![]() |
| Kenampakan Pantai Poncomoyo dari Atas Bukit (Foto: Joko) |
Siang itu saya melakukan perjalanan menuju Desa Kandangan, salah satu daerah yang terletak di bagian Selatan Kota Banyuwangi. Saya harus melewati beberapa bukit dan perkebunan karet untuk mencapai tempat tersebut. Meskipun demikian untuk fasilitas jalan sudah tersedia cukup baik, jalan beraspal. Hanya saja terdapat beberapa titik lubang di tengah atau pinggir jalan.
Setelah melewati perkebunan
karet, saya masuk kawasan perkebunan buah kakao yang dikelola oleh PTPN XII Sumberjambe. Lanjut memasuki perkebuan tebu,
barulah jalan tidak beraspal. Hanya jalan tanah yang ditimbun pasir dan batu.

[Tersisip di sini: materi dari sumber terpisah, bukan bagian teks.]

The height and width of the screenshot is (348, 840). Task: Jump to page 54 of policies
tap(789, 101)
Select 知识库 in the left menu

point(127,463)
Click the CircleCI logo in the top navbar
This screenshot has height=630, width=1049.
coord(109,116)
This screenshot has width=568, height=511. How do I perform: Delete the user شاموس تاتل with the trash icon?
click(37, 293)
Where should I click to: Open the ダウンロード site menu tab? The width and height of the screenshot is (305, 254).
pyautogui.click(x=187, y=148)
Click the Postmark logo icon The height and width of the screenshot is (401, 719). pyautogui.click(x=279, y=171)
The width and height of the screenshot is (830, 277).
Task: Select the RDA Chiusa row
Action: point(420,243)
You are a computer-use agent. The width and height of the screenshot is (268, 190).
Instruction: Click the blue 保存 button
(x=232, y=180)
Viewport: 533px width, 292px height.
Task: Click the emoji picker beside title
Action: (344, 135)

Karena kemarin daerah tersebut hujan, maka nampak beberapa genangan air di
jalan. Bergelombang dan licin, jelas karakter jalan akan seperti itu.
Saya berhenti di tengah
perkebunan tebu, menghubungi kawan saya yang memang rumahnya di desa Kandangan,
Rizky Ade namanya.
“De, aku sudah sampek perkebunan
tebu, terus jalannya kemana?” tanya saya ke Ade karena lupa jalan kerumahnya.
“Lho kok lewat situ mas, salah.
Seharusnya ngikutin jalan aspal tadi.”
Ternyata saya salah jalan, karena
ini kali kedua saya bermain kerumah Ade. Dan yang pertama memang melewati jalur
perkebunan tebu. Ternyata ada jalan lain yang lebih bagus.
“Yaudah mas, karena sudah
terlanjur kamu lurus aja. Nanti kalau ada pertigaan yang ada Pos Satpamnya kamu
belok kiri, langsung lurus sampai ada Tower nanti saya tunggu di tepi jalan.”
“Oke De, gasss.” Jawab saya
sambil meliat bentang alam di depan mata. Pegunungan, hutan, serba hijau, dan
angin yang semilir meramu menjadi suasana yang sedap dipandang mata. Memberikan
nuansa ketenangan. Sebuah perjalanan yang asik siang itu.
Lalu saya melanjutkan perjalanan
dengan pelan, selain menikmati keindahan alam juga karena jalan yang licin
berbatu. Maklum sepeda metik tidak bisa melaju cepat di jalan dengan kondisi
seperti itu.
Sampailah di rumah Ade, saya
duduk dikursi kayu depan rumah sambil melihat beberapa pohon yang rata-rata
tanaman buah. Ada tanaman Buah Mangga, Langsat, Rambutan, dan beberpa tanaman
yang saya tidak tahu namanya.
“Mas, aku buatkan kopi dulu,”
Sebuah ritus ketika ada tamu,
minuman kopi tidak dapat luput dari sajian yang ada di meja. Beberapa menit
kemunian, secangkir kopi dan sepiring Buah Langsat mengisi meja di depan saya.
“Ini mas, Buah Langsat. Ada yang
manis ada yang asam, soalnya metiknya belum terlalu tua.”
“Lho… kenapa masih belum tua kok
sudah dipetik?”
“Di sini banyak monyet mas, jadi
metiknya dulu-duluan sama monyet.
Desa Kandangan memang berada di
tengah perkebunan, desanya dikelilingi pepohonan. Dekat dengan kawasan Taman
Nasional Merubetiri dan beberpa laut berderet disekitar desa.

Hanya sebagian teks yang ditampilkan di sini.